Gregory Peck interpreta o ex-presidiário Clay Lomax


Esse Henry Hathaway da resistência está presente por completo na composição de Gregory Peck para Clay Lomax. O personagem é um ex-presidiário que cumpriu sete anos de reclusão depois de traído num assalto a banco pelo parceiro Sam Foley (Gregory)[4] — agora respeitável e rico cidadão de Gun Hill. Pretende se vingar. De imediato, enfrenta os pistoleiros contratados para vigiá-lo, liderados pelo demente Bobby (Lyons). Estes, ao contrário de Lomax, não se orientam por qualquer código de princípios. O eixo central de O parceiro do diabo reside na oposição da sólida formação "tradicional" de Lomax com o "mundo novo" e vazio dos bandidos; entre a ação com sentido de um e a falta de normas dos outros; a vontade de estabilidade e criação de raízes do vingador e o caráter errante das armas de aluguel. São dois tempos e estilos; duas linguagens em luta por afirmação.

::::

__PROBLEMA PROPOSTO 1__
Segundo o texto fornecido, quantos anos Clay Lomax passou preso?
__PROBLEMA PROPOSTO 2__
Diga se cada afirmação abaixo concorda com o texto fornecido, citando literalmente as palavras que decidem. (a) Lomax foi traído pelo parceiro Sam Foley num assalto a banco. (b) Os pistoleiros que vigiam Lomax seguem um código de princípios. (c) Sam Foley vive hoje na pobreza.

__EXTRATO DOS REGISTROS__

::::

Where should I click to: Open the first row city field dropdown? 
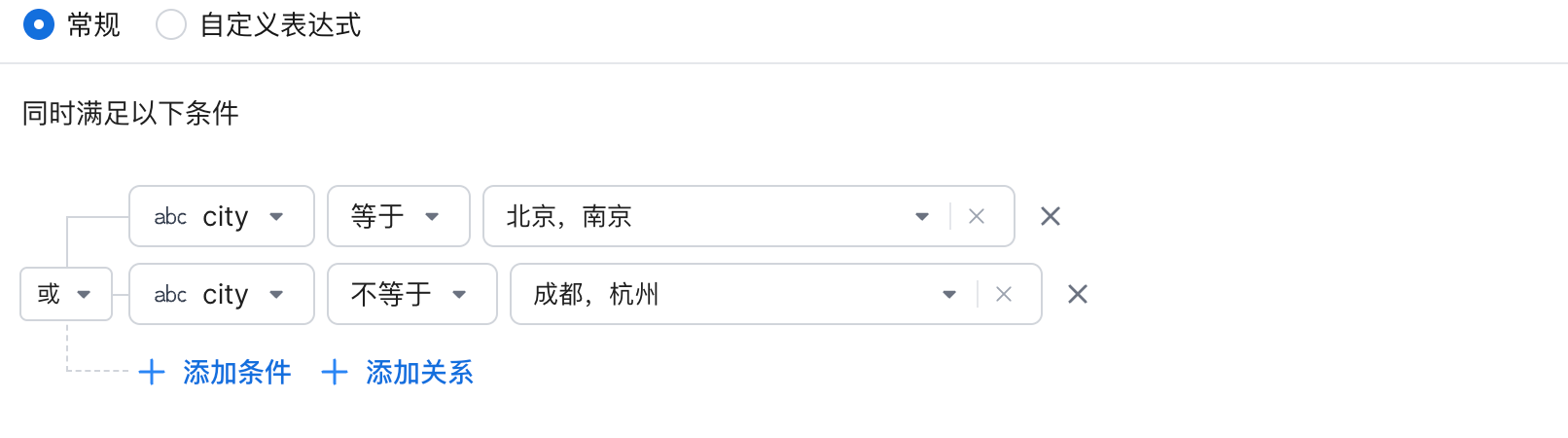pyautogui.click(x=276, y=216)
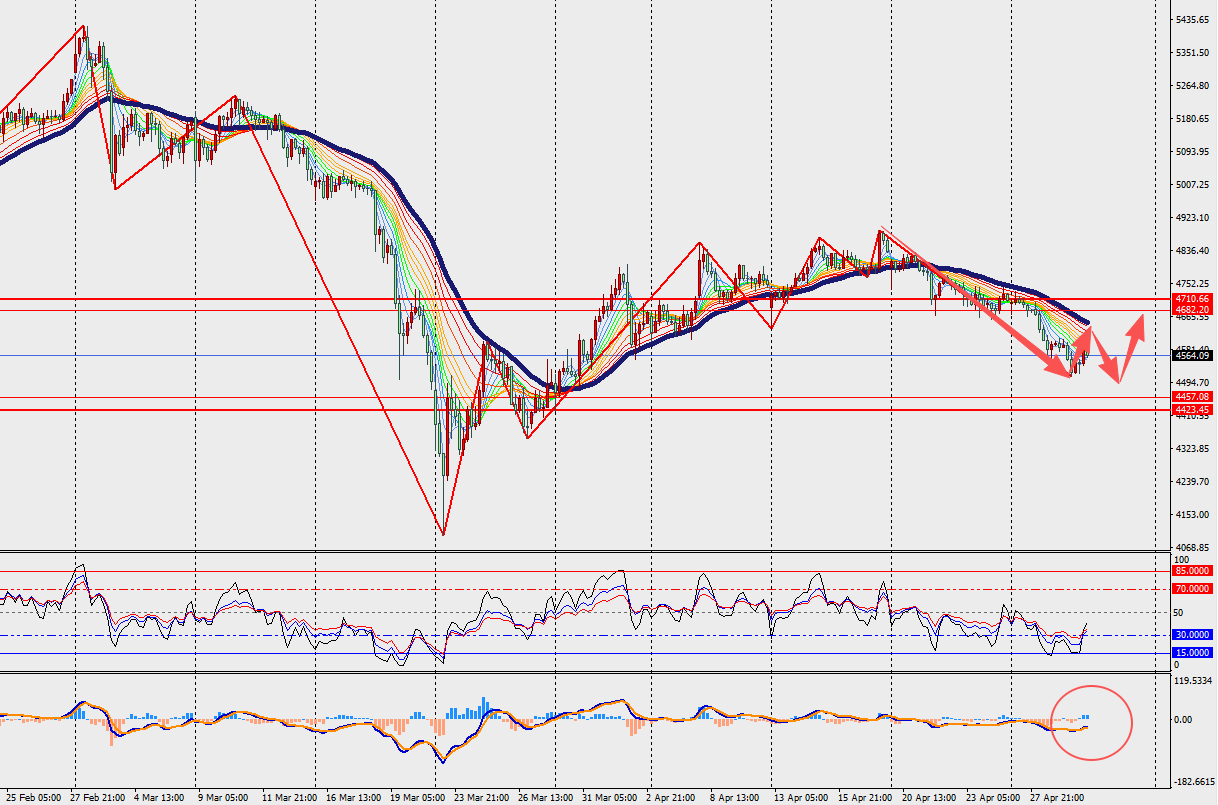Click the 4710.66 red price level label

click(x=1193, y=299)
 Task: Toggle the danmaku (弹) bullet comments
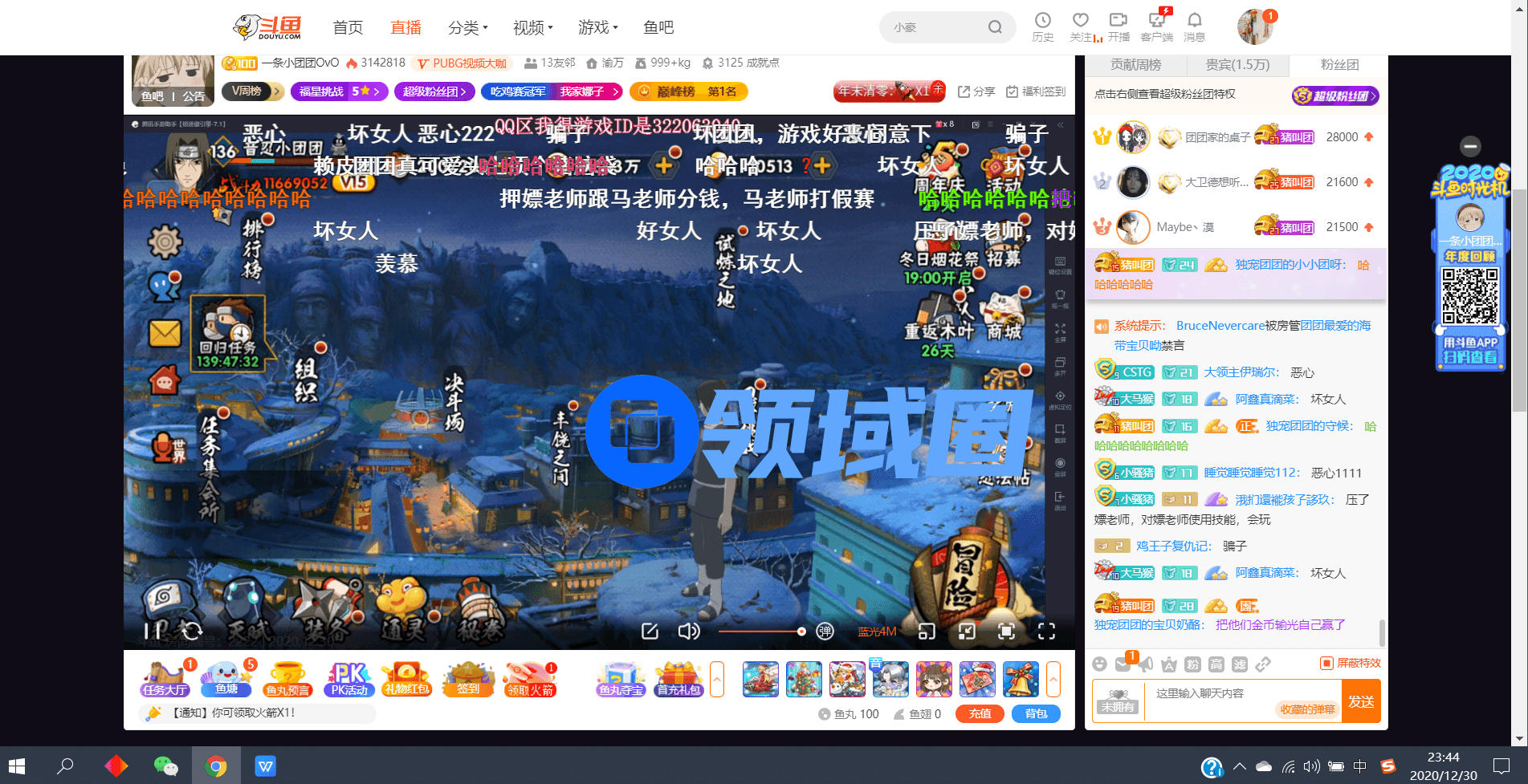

::::

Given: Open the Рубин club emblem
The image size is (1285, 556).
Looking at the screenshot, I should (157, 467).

::::

__SOLUÇÃO ESCRITA 1__
Sete anos.

__SOLUÇÃO ESCRITA 2__
(a) Sim: "depois de traído num assalto a banco pelo parceiro Sam Foley".
(b) Não: "Estes, ao contrário de Lomax, não se orientam por qualquer código de princípios".
(c) Não: "agora respeitável e rico cidadão de Gun Hill".